Requirement
Where does the string "Baby" occur in the records? Copy each line that holds it.

-.-.-

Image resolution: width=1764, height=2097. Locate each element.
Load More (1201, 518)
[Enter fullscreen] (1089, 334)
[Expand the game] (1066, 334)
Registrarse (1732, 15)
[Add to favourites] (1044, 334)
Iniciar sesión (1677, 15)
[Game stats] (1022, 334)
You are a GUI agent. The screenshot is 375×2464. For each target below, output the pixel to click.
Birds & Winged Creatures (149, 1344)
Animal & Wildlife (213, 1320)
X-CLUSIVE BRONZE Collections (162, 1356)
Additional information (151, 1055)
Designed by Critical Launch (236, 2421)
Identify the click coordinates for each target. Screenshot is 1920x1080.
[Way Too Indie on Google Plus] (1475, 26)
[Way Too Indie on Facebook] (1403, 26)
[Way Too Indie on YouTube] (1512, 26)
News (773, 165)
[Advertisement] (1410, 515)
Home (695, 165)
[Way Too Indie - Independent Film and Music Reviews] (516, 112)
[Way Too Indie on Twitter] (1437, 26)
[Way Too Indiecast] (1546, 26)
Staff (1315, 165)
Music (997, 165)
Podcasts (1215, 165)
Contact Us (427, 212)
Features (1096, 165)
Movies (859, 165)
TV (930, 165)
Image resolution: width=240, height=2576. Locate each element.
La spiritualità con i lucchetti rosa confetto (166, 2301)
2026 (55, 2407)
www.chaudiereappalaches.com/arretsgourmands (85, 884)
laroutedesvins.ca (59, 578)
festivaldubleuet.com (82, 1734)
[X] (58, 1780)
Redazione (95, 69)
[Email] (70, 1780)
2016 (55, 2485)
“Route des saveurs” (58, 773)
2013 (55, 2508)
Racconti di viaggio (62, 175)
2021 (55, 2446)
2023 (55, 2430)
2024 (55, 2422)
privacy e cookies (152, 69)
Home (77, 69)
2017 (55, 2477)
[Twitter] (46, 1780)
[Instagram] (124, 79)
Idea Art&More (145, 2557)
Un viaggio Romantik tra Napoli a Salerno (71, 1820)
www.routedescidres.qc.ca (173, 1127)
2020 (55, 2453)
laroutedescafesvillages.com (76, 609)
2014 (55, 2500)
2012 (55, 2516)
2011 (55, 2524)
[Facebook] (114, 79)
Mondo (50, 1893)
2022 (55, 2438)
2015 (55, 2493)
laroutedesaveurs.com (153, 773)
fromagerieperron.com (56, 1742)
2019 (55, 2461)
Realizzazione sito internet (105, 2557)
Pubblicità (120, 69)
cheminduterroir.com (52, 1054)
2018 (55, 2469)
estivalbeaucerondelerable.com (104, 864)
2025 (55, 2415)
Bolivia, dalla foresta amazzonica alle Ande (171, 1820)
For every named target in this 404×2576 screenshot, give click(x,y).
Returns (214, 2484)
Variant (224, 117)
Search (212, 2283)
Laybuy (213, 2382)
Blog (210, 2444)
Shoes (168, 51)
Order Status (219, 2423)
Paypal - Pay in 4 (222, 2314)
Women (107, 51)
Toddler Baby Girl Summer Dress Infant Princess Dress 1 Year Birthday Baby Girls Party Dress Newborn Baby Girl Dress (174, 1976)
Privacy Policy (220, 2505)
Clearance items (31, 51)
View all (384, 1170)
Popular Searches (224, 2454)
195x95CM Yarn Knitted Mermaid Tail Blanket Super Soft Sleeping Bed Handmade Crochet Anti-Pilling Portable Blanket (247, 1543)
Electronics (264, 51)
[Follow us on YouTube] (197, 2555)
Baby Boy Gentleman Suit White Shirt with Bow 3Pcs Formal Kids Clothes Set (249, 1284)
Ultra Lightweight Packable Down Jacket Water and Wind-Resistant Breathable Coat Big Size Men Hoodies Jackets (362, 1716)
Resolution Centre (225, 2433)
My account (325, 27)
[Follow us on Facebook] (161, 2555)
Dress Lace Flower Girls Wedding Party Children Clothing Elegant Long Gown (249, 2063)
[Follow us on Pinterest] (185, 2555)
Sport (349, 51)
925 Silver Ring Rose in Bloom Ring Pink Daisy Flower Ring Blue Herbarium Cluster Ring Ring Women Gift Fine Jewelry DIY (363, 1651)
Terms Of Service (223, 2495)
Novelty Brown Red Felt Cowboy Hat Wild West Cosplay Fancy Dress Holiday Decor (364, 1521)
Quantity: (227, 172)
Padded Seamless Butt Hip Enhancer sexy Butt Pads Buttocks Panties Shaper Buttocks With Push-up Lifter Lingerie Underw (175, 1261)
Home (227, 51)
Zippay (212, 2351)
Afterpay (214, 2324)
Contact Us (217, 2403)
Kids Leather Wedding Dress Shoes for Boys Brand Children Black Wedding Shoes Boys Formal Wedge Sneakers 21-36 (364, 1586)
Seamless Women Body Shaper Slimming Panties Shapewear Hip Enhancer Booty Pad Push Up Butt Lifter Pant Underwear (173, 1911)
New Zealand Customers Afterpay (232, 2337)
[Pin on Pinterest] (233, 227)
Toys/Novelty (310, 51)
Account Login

-.-.-

Solution for this exercise
Toddler Baby Girl Summer Dress Infant Princess Dress 1 Year Birthday Baby Girls Party Dress Newborn Baby Girl Dress (174, 1976)
Baby Boy Gentleman Suit White Shirt with Bow 3Pcs Formal Kids Clothes Set (249, 1284)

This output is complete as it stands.